**** SUPPLIED MATERIAL
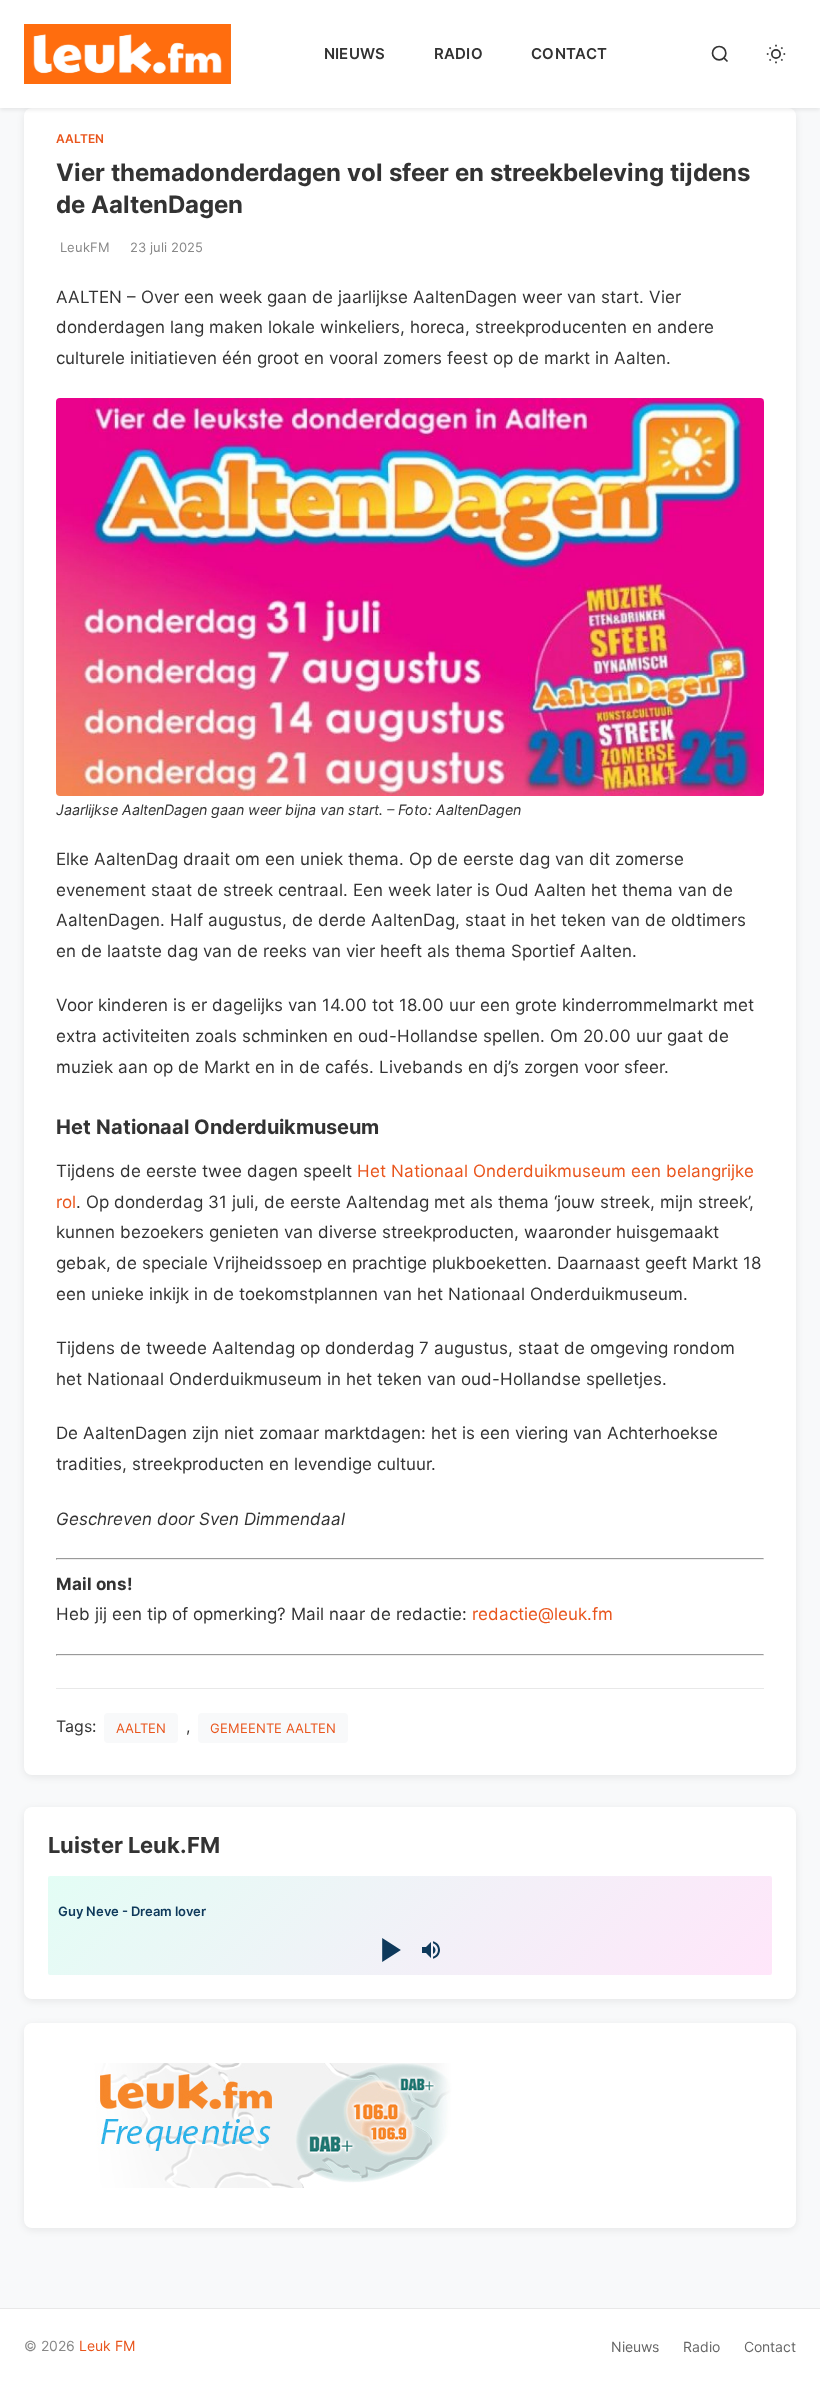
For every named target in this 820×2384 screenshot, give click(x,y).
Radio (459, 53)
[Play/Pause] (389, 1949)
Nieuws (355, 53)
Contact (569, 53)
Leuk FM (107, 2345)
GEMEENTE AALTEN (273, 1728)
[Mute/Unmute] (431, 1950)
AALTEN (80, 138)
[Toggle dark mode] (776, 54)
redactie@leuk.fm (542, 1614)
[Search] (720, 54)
********
**** SUPPLIED MATERIAL
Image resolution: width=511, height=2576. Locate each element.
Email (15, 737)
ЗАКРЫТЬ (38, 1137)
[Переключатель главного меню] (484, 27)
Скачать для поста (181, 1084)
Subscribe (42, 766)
********
**** SUPPLIED MATERIAL
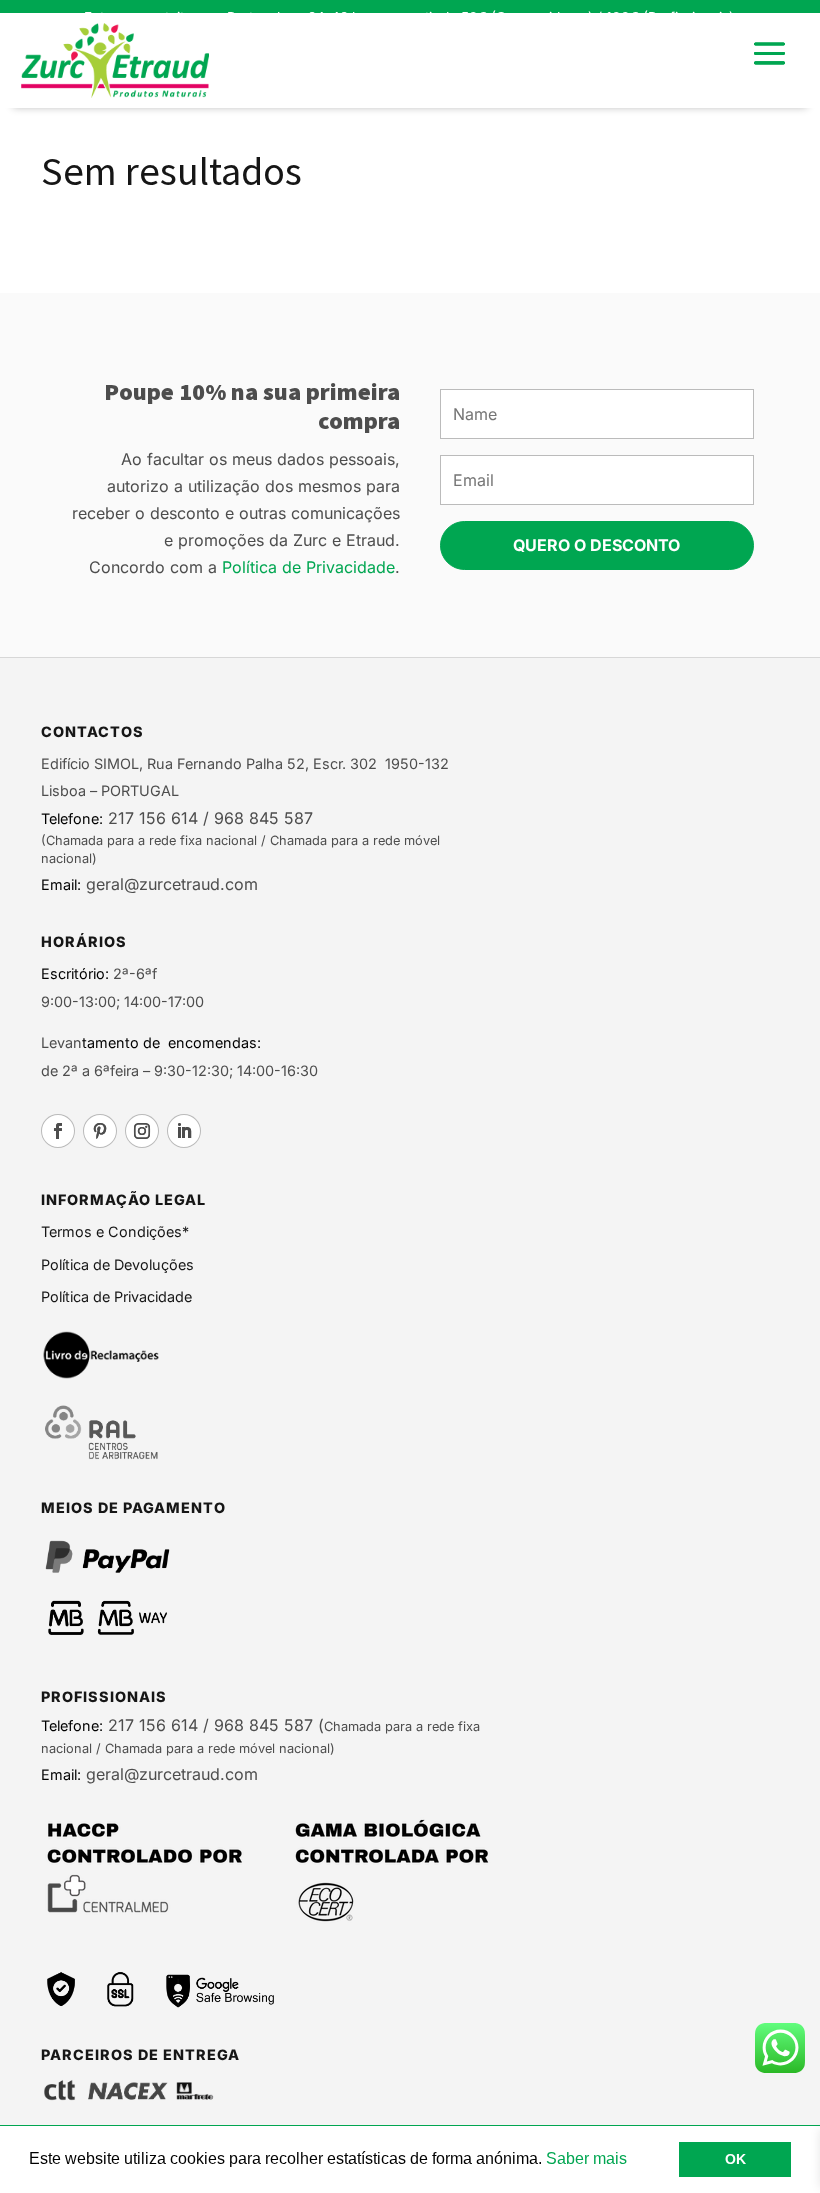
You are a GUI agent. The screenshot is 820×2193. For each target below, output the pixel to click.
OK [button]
********
## WORK TO BE COMPLETED
The lines you need are those with the word "screenshot"; list them from the entries.

## EXERCISE ANSWER
For every named target in this 820×2384 screenshot, give click(x,y).
You are a GUI agent. The screenshot is 820×2193. For each target below, output the pixel to click.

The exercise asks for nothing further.